Buna karşılık, bizde Diyanet İşleri Başkanı’nın makam aracı tartışılıyor mesela… Diyanet Reisimiz elbette Papa’nın mevkidaşı değil ama o da bir dini önder sayılır. En azından dini konularda son sözü söyleme yetkisine sahip gibi davrandığına göre din adamlarından beklenecek yaşayış ve davranış modellerine ters düşmemesi gerekir. Ama ne yazık ki bunu görmüyoruz. Daha doğrusu, söz konusu makamın temsili hususunda son dönemlerde ve özellikle şimdiki Başkan’la beraber birçok şeyin değiştiğini görüyoruz.

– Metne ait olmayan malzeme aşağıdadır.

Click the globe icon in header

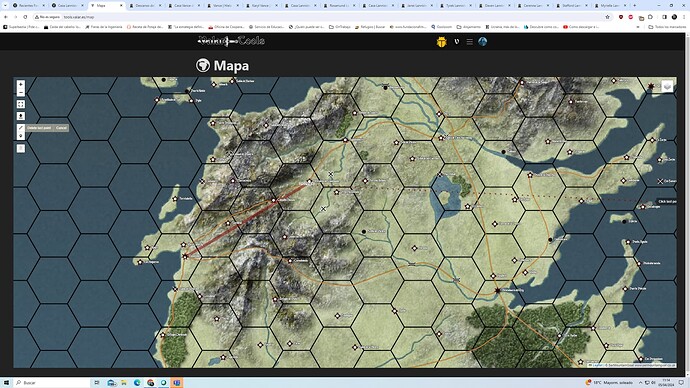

Ancak Diyanet İşleri Başkanı’nın Audileri, Mercedesleri, aile yakınlarının kurum imkanlarından faydalanması gibi konulardaki iddialar ve tartışmalar bugünkü başkanın kişisel tercih ve tasarrufları olarak görülürse haksızlık olur. Bugünkü iklimin gereği bütün bunlar. İçinde bulunulan atmosferin zorunlu kıldığı davranış kalıpları bunlar.
Diyelim ki Diyanet İşleri Başkanı, çıktı, “Ben bundan sonra lüks otomobilleri makam aracı olarak kullanmayacağım, maaşımın şu kadarını fakirlere bağışlayacağım, kurumun toplantılarını lüks mekanlarda yapmayacağım, ailelerimizin hiçbir üyesi bu kurumun hiçbir imkanından istifade edemeyecek vs.” dedi… Ne olur? Müsaade edilir mi böyle bir tutuma? Bu türden bir yaklaşım herkes için kötü örnek teşkil etmez mi? Çünkü aynı tavrın herkesten beklenmesi gibi bir “sıkıntı” ortaya çıkmaz mı böylelikle?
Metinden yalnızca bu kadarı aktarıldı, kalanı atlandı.